*Input material*:
▬▬▬▬▬▬
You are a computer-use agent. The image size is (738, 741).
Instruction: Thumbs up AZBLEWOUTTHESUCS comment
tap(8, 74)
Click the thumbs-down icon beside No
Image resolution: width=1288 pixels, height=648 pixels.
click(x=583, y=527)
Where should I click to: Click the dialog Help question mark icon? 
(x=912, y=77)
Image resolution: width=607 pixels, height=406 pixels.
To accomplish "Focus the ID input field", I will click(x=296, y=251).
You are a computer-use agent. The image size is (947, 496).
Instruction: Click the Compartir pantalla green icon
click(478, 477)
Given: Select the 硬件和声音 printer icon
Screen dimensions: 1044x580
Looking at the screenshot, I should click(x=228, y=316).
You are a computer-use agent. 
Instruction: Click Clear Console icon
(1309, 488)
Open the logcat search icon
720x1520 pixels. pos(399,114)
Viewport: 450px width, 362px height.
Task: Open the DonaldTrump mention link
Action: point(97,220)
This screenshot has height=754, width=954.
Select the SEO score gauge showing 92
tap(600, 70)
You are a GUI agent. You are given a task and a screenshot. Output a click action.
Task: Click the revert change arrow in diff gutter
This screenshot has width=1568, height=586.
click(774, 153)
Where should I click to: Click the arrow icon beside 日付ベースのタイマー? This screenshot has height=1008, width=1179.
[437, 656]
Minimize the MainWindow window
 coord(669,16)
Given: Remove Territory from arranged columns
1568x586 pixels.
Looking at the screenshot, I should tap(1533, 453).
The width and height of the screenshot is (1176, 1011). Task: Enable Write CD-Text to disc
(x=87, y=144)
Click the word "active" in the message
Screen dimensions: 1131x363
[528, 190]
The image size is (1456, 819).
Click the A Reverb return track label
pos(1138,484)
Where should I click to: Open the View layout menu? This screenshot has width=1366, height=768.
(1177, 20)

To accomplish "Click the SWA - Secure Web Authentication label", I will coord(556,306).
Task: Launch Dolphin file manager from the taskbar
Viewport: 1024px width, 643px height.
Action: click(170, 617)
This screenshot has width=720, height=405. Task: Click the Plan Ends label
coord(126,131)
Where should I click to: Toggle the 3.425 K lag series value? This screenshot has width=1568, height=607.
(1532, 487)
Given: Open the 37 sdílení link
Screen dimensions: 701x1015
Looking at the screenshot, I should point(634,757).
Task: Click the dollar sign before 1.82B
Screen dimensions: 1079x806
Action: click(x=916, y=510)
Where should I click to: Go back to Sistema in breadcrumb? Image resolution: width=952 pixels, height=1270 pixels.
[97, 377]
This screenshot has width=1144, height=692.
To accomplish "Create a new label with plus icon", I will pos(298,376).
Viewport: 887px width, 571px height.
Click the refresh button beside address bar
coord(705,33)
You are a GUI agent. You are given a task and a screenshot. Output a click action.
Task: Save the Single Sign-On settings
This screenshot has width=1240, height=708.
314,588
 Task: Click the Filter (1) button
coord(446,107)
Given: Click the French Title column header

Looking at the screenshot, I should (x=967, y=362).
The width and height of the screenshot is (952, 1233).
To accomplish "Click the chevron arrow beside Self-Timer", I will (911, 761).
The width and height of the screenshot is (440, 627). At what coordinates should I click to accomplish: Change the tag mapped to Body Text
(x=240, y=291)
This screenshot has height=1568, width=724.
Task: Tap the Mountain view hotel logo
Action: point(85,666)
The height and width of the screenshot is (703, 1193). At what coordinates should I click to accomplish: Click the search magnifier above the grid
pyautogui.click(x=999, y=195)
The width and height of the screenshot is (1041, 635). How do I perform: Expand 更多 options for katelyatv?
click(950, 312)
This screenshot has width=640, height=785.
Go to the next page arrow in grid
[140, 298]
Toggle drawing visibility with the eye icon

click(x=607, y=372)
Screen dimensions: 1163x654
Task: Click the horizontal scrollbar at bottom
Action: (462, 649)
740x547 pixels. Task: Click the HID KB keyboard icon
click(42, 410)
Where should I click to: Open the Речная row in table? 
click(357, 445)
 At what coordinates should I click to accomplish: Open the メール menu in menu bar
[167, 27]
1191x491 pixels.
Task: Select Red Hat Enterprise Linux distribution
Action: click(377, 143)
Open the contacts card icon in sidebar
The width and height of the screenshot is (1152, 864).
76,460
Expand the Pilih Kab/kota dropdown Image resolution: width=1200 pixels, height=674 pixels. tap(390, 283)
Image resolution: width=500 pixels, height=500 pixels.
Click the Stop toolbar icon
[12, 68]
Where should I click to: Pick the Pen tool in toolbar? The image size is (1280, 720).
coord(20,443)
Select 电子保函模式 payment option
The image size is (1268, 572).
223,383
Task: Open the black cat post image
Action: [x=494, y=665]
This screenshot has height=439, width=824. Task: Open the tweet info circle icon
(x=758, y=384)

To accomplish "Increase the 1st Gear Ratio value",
▬▬▬▬▬▬
*What to work on*:
Would you copy out exactly the lines above that start at the one containing "Given: Select the 硬件和声音 printer icon" and end at the one containing "This screenshot has width=1144, height=692.", inclusive?

*Answer space*:
Given: Select the 硬件和声音 printer icon
Screen dimensions: 1044x580
Looking at the screenshot, I should click(x=228, y=316).
You are a computer-use agent. 
Instruction: Click Clear Console icon
(1309, 488)
Open the logcat search icon
720x1520 pixels. pos(399,114)
Viewport: 450px width, 362px height.
Task: Open the DonaldTrump mention link
Action: point(97,220)
This screenshot has height=754, width=954.
Select the SEO score gauge showing 92
tap(600, 70)
You are a GUI agent. You are given a task and a screenshot. Output a click action.
Task: Click the revert change arrow in diff gutter
This screenshot has width=1568, height=586.
click(774, 153)
Where should I click to: Click the arrow icon beside 日付ベースのタイマー? This screenshot has height=1008, width=1179.
[437, 656]
Minimize the MainWindow window
 coord(669,16)
Given: Remove Territory from arranged columns
1568x586 pixels.
Looking at the screenshot, I should tap(1533, 453).
The width and height of the screenshot is (1176, 1011). Task: Enable Write CD-Text to disc
(x=87, y=144)
Click the word "active" in the message
Screen dimensions: 1131x363
[528, 190]
The image size is (1456, 819).
Click the A Reverb return track label
pos(1138,484)
Where should I click to: Open the View layout menu? This screenshot has width=1366, height=768.
(1177, 20)

To accomplish "Click the SWA - Secure Web Authentication label", I will coord(556,306).
Task: Launch Dolphin file manager from the taskbar
Viewport: 1024px width, 643px height.
Action: click(170, 617)
This screenshot has width=720, height=405. Task: Click the Plan Ends label
coord(126,131)
Where should I click to: Toggle the 3.425 K lag series value? This screenshot has width=1568, height=607.
(1532, 487)
Given: Open the 37 sdílení link
Screen dimensions: 701x1015
Looking at the screenshot, I should point(634,757).
Task: Click the dollar sign before 1.82B
Screen dimensions: 1079x806
Action: click(x=916, y=510)
Where should I click to: Go back to Sistema in breadcrumb? Image resolution: width=952 pixels, height=1270 pixels.
[97, 377]
This screenshot has width=1144, height=692.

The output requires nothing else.